» **Dataset records**
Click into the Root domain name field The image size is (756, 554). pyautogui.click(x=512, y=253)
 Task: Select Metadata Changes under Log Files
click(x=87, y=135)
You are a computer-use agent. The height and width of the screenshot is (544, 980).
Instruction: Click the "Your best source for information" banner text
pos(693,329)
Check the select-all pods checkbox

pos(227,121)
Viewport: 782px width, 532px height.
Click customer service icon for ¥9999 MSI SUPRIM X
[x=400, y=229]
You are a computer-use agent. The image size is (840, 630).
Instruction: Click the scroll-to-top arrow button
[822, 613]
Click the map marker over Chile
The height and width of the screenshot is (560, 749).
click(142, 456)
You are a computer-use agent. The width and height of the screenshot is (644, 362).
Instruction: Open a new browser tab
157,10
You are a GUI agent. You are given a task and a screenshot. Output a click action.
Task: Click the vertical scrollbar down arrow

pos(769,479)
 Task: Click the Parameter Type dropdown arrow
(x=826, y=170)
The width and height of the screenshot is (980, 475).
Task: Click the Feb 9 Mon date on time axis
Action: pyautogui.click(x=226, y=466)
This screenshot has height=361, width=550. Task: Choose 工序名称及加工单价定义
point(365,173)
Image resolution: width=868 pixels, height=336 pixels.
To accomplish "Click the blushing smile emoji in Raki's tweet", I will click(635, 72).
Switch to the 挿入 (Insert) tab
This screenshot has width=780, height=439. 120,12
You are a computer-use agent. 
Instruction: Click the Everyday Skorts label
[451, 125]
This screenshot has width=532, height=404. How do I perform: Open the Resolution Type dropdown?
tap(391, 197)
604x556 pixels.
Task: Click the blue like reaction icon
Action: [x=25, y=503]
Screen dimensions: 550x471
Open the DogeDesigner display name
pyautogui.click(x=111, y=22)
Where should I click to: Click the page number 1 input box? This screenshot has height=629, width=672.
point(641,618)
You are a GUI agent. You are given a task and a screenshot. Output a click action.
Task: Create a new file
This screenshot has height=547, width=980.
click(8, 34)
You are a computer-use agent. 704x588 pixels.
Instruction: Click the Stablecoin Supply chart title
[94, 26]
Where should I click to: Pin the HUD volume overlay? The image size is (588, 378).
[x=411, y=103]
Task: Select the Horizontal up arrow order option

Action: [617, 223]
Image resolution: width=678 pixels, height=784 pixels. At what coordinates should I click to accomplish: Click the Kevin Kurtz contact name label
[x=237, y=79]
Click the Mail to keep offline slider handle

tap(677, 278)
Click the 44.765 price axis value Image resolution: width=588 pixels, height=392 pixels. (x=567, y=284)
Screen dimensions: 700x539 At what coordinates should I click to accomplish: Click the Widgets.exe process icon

» **What you should do**
In the listing above, find the line containing "Task: Click the Parameter" and the line containing "Image resolution: width=868". Output them and every line between, exactly, and nothing else.

» **Task solution**
 Task: Click the Parameter Type dropdown arrow
(x=826, y=170)
The width and height of the screenshot is (980, 475).
Task: Click the Feb 9 Mon date on time axis
Action: pyautogui.click(x=226, y=466)
This screenshot has height=361, width=550. Task: Choose 工序名称及加工单价定义
point(365,173)
Image resolution: width=868 pixels, height=336 pixels.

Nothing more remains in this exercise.